Abstract

The inauguration of the European Medicines Evaluation Agency (EMEA) 5 years ago, revolutionised the European pharmaceutical system. The new system saves member states of the European Union time and effort in assessing marketing authorisation applications, and ensures a homogeneous regulatory policy throughout the European Union. Pharmaceutical companies apply only once for marketing authorisations, extensions, and variations; thus they avoid the uncertainty caused in the past by different procedures and bureaucracies in the 15 member states. However, harmonisation is far from complete because prices and reimbursability of products are left to individual member states, which have different health systems.
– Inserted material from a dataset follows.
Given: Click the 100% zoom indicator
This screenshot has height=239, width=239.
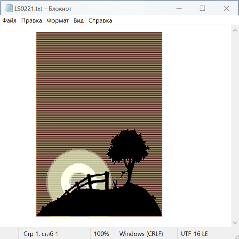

CPMP (Committee for Proprietary Medicinal Products), the scientific advisory committee, and EMEA’s technical and administrative staff have made the new system efficient and reliable: 126 products (98 active ingredients) have been positively assessed and released for marketing by the European Commission. EMEA’s merits are undisputed and its effect on the pharmaceutical area rightly acknowledged. However, some aspects of the system need to be reviewed to ensure that patients derive maximum advantage. Institutional location of EMEA EMEA is located in an industrial institution of the European Commission (initially called Directorate General [DG] III, now called DG Enterprise) despite the fact that its mission is “to promote the protection of human health . . . and of consumers of medicinal products”. 1 Public health should be the fundamental concern of EMEA because it is the final outcome of improved availability of medicines. The pharmaceutical industry aims to enlarge its market to maximise profits. Consumers, who are frequently anxious to have access to drugs even while they are still in an early stage of assessment, can be biased in assessing the merit of therapies. If public health issues were paramount, EMEA approval of new drugs would depend on their benefit to patients, and would be granted only for well defined indications after extensive research. Removal of EMEA from its industrial location would therefore indicate political willingness to think of patients as more important than the interests attached to the production of medicines.